DirectCraft is a library that generates object serialization code and stores it in a way that can be easily saved/loaded and converted. “dcx”, the DirectCraft Extensions library, wraps useful functionality into interfaces that are easy to use.

DirectCraft’s “resource” framework is used by the Evidyon game editor to store game files. Using this library is a big reason that the editor was fairly straightforward to develop, even though it has a ton of different objects that all need to be serialized. It gets really tedious to write serialization/loading code for every single member of every class–this was the primary inspiration for the DC library.

The definition of a WavSound is simply:

class WAVSound : public dc::dcResource<WAVSound> {
static std::string staticTypeName() { return "WAVSound"; }
bool compile(Sound* sound);
void setSourceFile(const std::string& source_file);
dc::dcFileName source_file_; // this is a DirectCraft resource type

With a single line of code in the constructor to define source_file_ as a member of the class, WAVSound is now a class that can be serialized and inflated without me having to write any of the code that actually does that. While a serialization helper is not particularly unique, storing the whole hierarchy of all objects is extremely useful.

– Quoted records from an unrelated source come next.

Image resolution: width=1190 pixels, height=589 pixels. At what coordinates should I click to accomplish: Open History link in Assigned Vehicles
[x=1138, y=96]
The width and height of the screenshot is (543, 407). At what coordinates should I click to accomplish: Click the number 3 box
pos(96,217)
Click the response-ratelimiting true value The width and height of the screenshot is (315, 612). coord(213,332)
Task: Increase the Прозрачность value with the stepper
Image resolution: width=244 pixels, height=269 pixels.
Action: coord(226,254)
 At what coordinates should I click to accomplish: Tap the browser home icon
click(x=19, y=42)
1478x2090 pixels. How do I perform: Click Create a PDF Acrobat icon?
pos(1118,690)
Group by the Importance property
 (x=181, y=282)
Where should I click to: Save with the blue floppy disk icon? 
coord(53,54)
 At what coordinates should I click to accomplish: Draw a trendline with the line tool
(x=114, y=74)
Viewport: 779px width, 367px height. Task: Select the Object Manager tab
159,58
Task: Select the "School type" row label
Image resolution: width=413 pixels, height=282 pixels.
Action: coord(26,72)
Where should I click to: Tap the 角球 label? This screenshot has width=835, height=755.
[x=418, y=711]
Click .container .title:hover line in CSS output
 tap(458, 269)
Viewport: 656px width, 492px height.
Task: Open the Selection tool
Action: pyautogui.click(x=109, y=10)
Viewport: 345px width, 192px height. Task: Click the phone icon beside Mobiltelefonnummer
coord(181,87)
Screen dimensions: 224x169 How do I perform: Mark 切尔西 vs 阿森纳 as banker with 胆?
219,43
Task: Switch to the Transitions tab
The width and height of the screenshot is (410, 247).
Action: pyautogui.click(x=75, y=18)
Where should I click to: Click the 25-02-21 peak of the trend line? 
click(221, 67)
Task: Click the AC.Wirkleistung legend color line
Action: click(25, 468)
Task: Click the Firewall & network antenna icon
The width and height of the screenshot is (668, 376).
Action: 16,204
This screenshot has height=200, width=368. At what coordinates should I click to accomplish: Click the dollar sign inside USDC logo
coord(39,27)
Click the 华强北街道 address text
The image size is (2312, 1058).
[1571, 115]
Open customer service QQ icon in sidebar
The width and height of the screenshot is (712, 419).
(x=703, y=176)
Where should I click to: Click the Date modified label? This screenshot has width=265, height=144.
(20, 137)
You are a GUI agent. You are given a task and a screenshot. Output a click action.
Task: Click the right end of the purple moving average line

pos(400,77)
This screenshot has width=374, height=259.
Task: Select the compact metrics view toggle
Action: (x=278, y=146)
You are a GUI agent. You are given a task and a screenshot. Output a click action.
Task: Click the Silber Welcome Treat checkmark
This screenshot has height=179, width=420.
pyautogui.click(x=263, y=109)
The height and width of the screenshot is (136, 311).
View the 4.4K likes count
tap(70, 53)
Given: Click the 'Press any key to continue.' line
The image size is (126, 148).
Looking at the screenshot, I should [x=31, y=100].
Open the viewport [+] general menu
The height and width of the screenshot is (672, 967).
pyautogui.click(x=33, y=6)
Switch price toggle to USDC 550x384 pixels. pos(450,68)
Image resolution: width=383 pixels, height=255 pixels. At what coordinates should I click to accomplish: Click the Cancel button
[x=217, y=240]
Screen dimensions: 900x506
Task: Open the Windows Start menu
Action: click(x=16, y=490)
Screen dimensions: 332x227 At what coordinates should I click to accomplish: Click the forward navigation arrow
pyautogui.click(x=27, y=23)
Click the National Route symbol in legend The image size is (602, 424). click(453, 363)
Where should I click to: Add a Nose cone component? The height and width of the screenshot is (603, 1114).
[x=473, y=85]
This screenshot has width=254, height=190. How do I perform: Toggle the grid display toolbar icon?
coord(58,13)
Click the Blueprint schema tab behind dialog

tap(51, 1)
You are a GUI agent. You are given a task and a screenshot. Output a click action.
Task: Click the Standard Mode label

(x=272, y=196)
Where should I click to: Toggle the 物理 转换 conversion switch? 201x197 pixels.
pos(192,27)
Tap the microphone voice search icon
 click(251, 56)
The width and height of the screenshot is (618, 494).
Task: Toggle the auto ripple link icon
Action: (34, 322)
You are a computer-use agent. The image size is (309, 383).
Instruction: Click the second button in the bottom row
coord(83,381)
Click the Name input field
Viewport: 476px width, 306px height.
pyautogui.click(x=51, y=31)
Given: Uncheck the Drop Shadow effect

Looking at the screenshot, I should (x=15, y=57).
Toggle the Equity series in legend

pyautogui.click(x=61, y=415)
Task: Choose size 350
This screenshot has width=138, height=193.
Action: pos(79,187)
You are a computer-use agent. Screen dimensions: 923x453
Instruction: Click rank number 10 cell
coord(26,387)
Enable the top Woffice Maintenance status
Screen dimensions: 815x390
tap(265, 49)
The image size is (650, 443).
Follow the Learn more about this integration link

In the game editor, you’ll notice that every object has a context menu. DirectCraft is also responsible for generating that menu; after defining a class in this way, DirectCraft’s dcResource<> template class references a static global variable unique to this class, so WAVSound is forced to resolve an action list specific to its own type. This is how the WAVSound can get a different action list from, say, the Map class–or any other class.

Finally, DirectCraft is also able to save references (pointers, basically) between classes. Resources are all related hierarchically from one root resource, so there is a dcReference class that allows one class to contain a pointer to another class. The pointer is automatically serialized just like any other DirectCraft object.

To check out how DC is used in practice, look at the editor’s CompleteEditor class (completeeditor.cpp & .h) and any file under the /shared/.../tools/ folder.